I talked with Lucas Wargha about what it takes to turn software engineers into product engineers at global scale - and why that starts with caring about outcomes more than tickets.
Lucas is an engineering manager at FamilySearch, working on Memories: a place for photos, audio, and stories that help people see family as more than names on a tree. His team sits inside a nonprofit mission that is easy to say and hard to operationalize: help people discover and connect with family. That mission shows up when they justify a big legacy rewrite, when they decide what to under-engineer on purpose, and when they push engineers to question work that does not move the product forward.
Customer literacy beats code literacy
One line from Lucas stuck with me: know your customer better than you know your code. Not because code stops mattering, but because implementation is getting cheaper while product judgment is not. He described talking to users in Brazil and learning that a translated word carried a different meaning than the English UX assumed - something you will not find by staring at a reducer.
We also talked about the Gmail password-loading story: engineers noticed that most people finish typing their password within a minute or two, so they started loading the inbox in the background after you enter your email.
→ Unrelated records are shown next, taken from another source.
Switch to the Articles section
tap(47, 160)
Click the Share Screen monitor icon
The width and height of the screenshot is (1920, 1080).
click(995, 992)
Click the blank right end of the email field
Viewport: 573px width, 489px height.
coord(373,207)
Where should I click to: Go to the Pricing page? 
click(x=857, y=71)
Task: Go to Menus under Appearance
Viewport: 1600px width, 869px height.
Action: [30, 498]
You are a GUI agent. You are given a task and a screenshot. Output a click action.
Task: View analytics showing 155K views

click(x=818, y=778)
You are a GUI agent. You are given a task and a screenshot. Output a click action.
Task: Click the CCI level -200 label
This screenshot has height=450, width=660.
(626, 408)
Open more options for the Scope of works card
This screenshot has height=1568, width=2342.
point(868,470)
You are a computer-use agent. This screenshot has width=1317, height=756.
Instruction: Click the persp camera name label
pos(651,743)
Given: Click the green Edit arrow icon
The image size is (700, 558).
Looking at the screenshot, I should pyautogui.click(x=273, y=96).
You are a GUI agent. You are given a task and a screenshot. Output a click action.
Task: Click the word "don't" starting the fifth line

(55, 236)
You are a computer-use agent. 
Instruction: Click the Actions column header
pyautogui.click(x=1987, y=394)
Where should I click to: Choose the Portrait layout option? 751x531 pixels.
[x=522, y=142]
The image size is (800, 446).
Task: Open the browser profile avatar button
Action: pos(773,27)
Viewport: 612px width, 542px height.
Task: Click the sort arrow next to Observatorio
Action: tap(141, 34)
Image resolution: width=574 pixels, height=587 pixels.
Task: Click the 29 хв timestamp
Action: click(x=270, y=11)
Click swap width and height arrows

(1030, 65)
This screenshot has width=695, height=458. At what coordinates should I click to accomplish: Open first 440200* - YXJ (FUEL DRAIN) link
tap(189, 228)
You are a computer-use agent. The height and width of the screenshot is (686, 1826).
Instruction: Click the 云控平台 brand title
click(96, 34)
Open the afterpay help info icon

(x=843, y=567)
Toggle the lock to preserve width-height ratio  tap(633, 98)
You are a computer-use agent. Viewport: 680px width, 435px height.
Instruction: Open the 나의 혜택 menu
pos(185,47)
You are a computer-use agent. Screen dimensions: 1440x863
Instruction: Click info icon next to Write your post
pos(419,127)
That is product-engineering thinking - using technical insight in service of a user outcome, not waiting for a PM to hand you the answer.
Stop the assembly line
Lucas is actively trying to end the pattern where engineers consume JIRA stories, ship a slice on one platform, and hand off to the next silo. He assigns epics and milestones so the person owns the outcome across web and mobile, which forces customer conversations, stakeholder coordination, and support-doc thinking that isolated tasks never surface.
The creators-versus-consumers frame landed too. Lucas wants engineers to be creators who understand the value their software creates for specific people - not glorified contractors who convert requirements into code and move on.
Homework and hope
Lucas's homework is specific: take your next story, talk to three different potential users across personas, and let what you learn change the work before you rush to done.
He also closed with hope for engineers in a scary market - we may be living through historic days, and recognizing that early might change how we build. I appreciated that tone after a practical conversation about org charts, personas, and global software.